While certainly not the fasted run time, it’s important to note that the gbm module does perform training and testing of the labeled data.

Feature Importance Review

Below, the summary computes the relative influence of each variable in the gbm model - I’m showing just the top 10 to keep things neat:

feat_importance <- summary(my_gbm, plotit = F)
feat_importance %>% head(10)
##     var    rel.inf
## V12 V12 31.5554169
## V14 V14 28.8967653
## V17 V17 25.9827440
## V10 V10  5.0675057
## V20 V20  4.3388632
## V7   V7  1.4728345
## V1   V1  0.6891196
## V11 V11  0.6534464
## V4   V4  0.4352978
## V9   V9  0.3512785

Model Evaluation

Given the very small number of fraudulent transactions compared to real transactions in this data, I’ll be measuring the accuracy using the Area Under the Curve (Precision/Recall Curve, that is).

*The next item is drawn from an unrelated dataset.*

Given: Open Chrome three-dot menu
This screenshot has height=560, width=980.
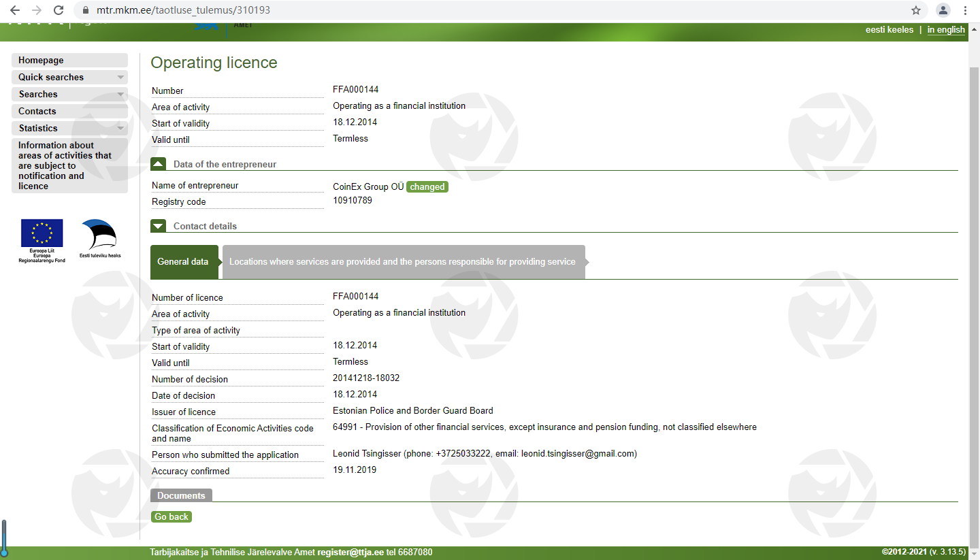Looking at the screenshot, I should [966, 10].
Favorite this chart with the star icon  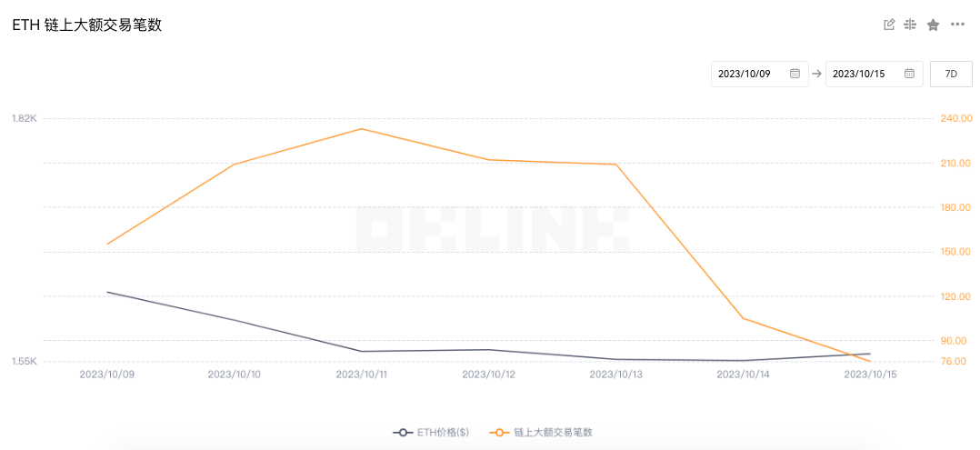click(933, 25)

test_gbm = predict(my_gbm, newdata = test, n.trees = 300)
gbm_auc = roc(test$Class, test_gbm, plot = TRUE, col = "red")
## Setting levels: control = 0, case = 1
## Setting direction: controls < cases

gbm_auc
## 
## Call:
## roc.default(response = test$Class, predictor = test_gbm, plot = TRUE,     col = "red")
## 
## Data: test_gbm in 94917 controls (test$Class 0) < 155 cases (test$Class 1).
## Area under the curve: 0.9669

While I believe there’s room for improvement, an AUC of ~.93 is pretty good for a basic demonstration of the power of gradient boosting machines on this data. Note that one can get a big performance boost through variable normalization but since this data came with that work already complete, it wasn’t necessary here.